Exercise details:
Go through the lines below and copy any that hold the string "will".
━━━━━ Records supplied ━━━━━
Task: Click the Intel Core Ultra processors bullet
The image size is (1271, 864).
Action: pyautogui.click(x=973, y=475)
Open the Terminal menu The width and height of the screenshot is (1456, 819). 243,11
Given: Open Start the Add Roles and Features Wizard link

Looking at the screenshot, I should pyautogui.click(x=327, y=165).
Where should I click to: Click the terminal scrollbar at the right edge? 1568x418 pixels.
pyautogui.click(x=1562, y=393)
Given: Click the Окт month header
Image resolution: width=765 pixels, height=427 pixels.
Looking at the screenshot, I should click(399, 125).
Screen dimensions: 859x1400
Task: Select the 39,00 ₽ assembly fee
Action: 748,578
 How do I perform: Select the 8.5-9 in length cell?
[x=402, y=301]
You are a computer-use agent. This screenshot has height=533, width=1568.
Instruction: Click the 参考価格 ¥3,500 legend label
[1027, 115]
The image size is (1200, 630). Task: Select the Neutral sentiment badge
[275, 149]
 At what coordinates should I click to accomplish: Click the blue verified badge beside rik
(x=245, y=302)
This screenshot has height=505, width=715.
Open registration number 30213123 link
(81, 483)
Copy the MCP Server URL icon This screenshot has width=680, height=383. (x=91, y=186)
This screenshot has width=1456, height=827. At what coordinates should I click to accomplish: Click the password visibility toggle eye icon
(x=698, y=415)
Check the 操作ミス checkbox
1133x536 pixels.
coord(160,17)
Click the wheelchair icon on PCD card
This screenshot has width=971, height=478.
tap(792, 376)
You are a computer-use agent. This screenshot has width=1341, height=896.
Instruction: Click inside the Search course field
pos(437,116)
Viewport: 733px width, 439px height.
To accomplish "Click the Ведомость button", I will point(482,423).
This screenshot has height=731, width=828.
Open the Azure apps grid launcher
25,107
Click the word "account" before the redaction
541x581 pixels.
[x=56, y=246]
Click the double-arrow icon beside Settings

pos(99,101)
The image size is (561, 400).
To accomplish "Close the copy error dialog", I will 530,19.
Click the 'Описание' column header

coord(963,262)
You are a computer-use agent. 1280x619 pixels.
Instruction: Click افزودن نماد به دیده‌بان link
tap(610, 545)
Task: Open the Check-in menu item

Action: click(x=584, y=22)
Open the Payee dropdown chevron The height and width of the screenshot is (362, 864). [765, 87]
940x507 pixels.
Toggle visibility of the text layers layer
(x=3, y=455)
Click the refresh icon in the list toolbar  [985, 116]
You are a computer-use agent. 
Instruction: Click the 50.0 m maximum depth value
━━━━━
Answer to the exercise:
To accomplish "Click the Ведомость button", I will point(482,423).
To accomplish "Close the copy error dialog", I will 530,19.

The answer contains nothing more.